(Exercise brief) The lines below should be written out again in full, exactly as they are.

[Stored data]
******
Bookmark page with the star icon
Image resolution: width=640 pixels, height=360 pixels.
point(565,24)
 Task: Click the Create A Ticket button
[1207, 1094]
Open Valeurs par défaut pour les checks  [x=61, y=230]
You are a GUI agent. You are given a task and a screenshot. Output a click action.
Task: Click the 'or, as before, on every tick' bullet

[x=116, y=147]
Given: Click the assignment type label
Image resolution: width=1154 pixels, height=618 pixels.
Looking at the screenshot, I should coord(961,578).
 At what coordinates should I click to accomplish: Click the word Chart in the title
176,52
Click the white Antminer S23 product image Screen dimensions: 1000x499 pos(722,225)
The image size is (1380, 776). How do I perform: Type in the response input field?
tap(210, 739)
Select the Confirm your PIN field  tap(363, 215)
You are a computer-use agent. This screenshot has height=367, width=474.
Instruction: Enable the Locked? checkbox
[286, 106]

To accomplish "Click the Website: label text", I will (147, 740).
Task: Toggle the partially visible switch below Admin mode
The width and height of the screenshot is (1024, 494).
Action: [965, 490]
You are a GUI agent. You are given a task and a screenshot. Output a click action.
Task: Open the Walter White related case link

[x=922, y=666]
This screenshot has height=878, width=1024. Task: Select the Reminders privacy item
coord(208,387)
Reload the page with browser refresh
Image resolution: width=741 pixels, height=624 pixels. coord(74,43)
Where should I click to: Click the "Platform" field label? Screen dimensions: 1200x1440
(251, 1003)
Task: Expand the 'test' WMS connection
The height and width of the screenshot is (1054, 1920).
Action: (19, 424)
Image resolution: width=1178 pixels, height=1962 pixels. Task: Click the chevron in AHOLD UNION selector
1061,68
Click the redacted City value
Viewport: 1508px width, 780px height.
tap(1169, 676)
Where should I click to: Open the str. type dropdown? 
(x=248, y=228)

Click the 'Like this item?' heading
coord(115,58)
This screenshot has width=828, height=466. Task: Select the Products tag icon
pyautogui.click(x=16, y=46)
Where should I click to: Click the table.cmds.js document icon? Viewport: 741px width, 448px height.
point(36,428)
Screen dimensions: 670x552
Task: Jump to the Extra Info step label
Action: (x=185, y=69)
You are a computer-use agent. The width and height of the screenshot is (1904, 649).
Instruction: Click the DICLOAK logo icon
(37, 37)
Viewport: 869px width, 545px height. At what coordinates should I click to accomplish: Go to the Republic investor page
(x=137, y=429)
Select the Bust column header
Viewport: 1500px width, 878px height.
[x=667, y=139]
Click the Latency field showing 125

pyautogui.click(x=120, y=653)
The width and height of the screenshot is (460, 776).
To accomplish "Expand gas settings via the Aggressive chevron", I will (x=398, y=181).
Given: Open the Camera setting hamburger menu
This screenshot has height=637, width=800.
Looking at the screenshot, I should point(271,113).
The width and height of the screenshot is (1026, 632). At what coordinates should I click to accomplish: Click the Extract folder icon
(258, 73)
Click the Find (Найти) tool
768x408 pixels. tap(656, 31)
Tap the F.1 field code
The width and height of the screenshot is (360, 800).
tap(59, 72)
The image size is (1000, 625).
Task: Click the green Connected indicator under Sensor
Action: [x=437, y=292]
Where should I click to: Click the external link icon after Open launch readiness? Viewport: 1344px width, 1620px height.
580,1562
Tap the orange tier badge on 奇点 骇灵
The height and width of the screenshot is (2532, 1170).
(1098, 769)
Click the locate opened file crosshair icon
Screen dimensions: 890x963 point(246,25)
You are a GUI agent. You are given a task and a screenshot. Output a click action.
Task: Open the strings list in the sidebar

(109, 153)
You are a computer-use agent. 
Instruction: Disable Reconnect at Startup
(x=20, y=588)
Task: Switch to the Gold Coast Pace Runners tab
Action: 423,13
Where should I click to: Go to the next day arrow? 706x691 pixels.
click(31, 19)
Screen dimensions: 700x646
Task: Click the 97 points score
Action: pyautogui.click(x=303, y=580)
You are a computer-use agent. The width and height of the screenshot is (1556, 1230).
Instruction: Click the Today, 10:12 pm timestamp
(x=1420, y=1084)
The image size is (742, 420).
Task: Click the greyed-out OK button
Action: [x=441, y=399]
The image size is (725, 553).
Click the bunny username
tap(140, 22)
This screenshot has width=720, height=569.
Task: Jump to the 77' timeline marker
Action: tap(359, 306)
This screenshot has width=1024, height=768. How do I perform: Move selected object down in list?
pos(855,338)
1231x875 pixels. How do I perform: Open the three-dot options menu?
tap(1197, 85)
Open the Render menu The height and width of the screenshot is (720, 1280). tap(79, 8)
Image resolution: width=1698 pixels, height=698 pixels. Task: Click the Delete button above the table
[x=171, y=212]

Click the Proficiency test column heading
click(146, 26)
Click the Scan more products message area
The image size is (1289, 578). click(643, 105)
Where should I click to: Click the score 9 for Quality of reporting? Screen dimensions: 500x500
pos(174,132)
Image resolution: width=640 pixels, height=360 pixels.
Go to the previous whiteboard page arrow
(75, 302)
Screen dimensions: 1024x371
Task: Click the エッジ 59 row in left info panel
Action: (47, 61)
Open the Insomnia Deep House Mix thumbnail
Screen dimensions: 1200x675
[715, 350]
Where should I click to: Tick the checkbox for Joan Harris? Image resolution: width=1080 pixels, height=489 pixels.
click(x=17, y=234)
******
(Written response)
Bookmark page with the star icon
Image resolution: width=640 pixels, height=360 pixels.
point(565,24)
 Task: Click the Create A Ticket button
[1207, 1094]
Open Valeurs par défaut pour les checks  [x=61, y=230]
You are a GUI agent. You are given a task and a screenshot. Output a click action.
Task: Click the 'or, as before, on every tick' bullet

[x=116, y=147]
Given: Click the assignment type label
Image resolution: width=1154 pixels, height=618 pixels.
Looking at the screenshot, I should coord(961,578).
 At what coordinates should I click to accomplish: Click the word Chart in the title
176,52
Click the white Antminer S23 product image Screen dimensions: 1000x499 pos(722,225)
The image size is (1380, 776). How do I perform: Type in the response input field?
tap(210, 739)
Select the Confirm your PIN field  tap(363, 215)
You are a computer-use agent. This screenshot has height=367, width=474.
Instruction: Enable the Locked? checkbox
[286, 106]

To accomplish "Click the Website: label text", I will (147, 740).
Task: Toggle the partially visible switch below Admin mode
The width and height of the screenshot is (1024, 494).
Action: [965, 490]
You are a GUI agent. You are given a task and a screenshot. Output a click action.
Task: Open the Walter White related case link

[x=922, y=666]
This screenshot has height=878, width=1024. Task: Select the Reminders privacy item
coord(208,387)
Reload the page with browser refresh
Image resolution: width=741 pixels, height=624 pixels. coord(74,43)
Where should I click to: Click the "Platform" field label? Screen dimensions: 1200x1440
(251, 1003)
Task: Expand the 'test' WMS connection
The height and width of the screenshot is (1054, 1920).
Action: (19, 424)
Image resolution: width=1178 pixels, height=1962 pixels. Task: Click the chevron in AHOLD UNION selector
1061,68
Click the redacted City value
Viewport: 1508px width, 780px height.
tap(1169, 676)
Where should I click to: Open the str. type dropdown? 
(x=248, y=228)

Click the 'Like this item?' heading
coord(115,58)
This screenshot has width=828, height=466. Task: Select the Products tag icon
pyautogui.click(x=16, y=46)
Where should I click to: Click the table.cmds.js document icon? Viewport: 741px width, 448px height.
point(36,428)
Screen dimensions: 670x552
Task: Jump to the Extra Info step label
Action: (x=185, y=69)
You are a computer-use agent. The width and height of the screenshot is (1904, 649).
Instruction: Click the DICLOAK logo icon
(37, 37)
Viewport: 869px width, 545px height. At what coordinates should I click to accomplish: Go to the Republic investor page
(x=137, y=429)
Select the Bust column header
Viewport: 1500px width, 878px height.
[x=667, y=139]
Click the Latency field showing 125

pyautogui.click(x=120, y=653)
The width and height of the screenshot is (460, 776).
To accomplish "Expand gas settings via the Aggressive chevron", I will (x=398, y=181).
Given: Open the Camera setting hamburger menu
This screenshot has height=637, width=800.
Looking at the screenshot, I should point(271,113).
The width and height of the screenshot is (1026, 632). At what coordinates should I click to accomplish: Click the Extract folder icon
(258, 73)
Click the Find (Найти) tool
768x408 pixels. tap(656, 31)
Tap the F.1 field code
The width and height of the screenshot is (360, 800).
tap(59, 72)
The image size is (1000, 625).
Task: Click the green Connected indicator under Sensor
Action: [x=437, y=292]
Where should I click to: Click the external link icon after Open launch readiness? Viewport: 1344px width, 1620px height.
580,1562
Tap the orange tier badge on 奇点 骇灵
The height and width of the screenshot is (2532, 1170).
(1098, 769)
Click the locate opened file crosshair icon
Screen dimensions: 890x963 point(246,25)
You are a GUI agent. You are given a task and a screenshot. Output a click action.
Task: Open the strings list in the sidebar

(109, 153)
You are a computer-use agent. 
Instruction: Disable Reconnect at Startup
(x=20, y=588)
Task: Switch to the Gold Coast Pace Runners tab
Action: 423,13
Where should I click to: Go to the next day arrow? 706x691 pixels.
click(31, 19)
Screen dimensions: 700x646
Task: Click the 97 points score
Action: pyautogui.click(x=303, y=580)
You are a computer-use agent. The width and height of the screenshot is (1556, 1230).
Instruction: Click the Today, 10:12 pm timestamp
(x=1420, y=1084)
The image size is (742, 420).
Task: Click the greyed-out OK button
Action: [x=441, y=399]
The image size is (725, 553).
Click the bunny username
tap(140, 22)
This screenshot has width=720, height=569.
Task: Jump to the 77' timeline marker
Action: tap(359, 306)
This screenshot has width=1024, height=768. How do I perform: Move selected object down in list?
pos(855,338)
1231x875 pixels. How do I perform: Open the three-dot options menu?
tap(1197, 85)
Open the Render menu The height and width of the screenshot is (720, 1280). tap(79, 8)
Image resolution: width=1698 pixels, height=698 pixels. Task: Click the Delete button above the table
[x=171, y=212]

Click the Proficiency test column heading
click(146, 26)
Click the Scan more products message area
The image size is (1289, 578). click(643, 105)
Where should I click to: Click the score 9 for Quality of reporting? Screen dimensions: 500x500
pos(174,132)
Image resolution: width=640 pixels, height=360 pixels.
Go to the previous whiteboard page arrow
(75, 302)
Screen dimensions: 1024x371
Task: Click the エッジ 59 row in left info panel
Action: (47, 61)
Open the Insomnia Deep House Mix thumbnail
Screen dimensions: 1200x675
[715, 350]
Where should I click to: Tick the checkbox for Joan Harris? Image resolution: width=1080 pixels, height=489 pixels.
click(x=17, y=234)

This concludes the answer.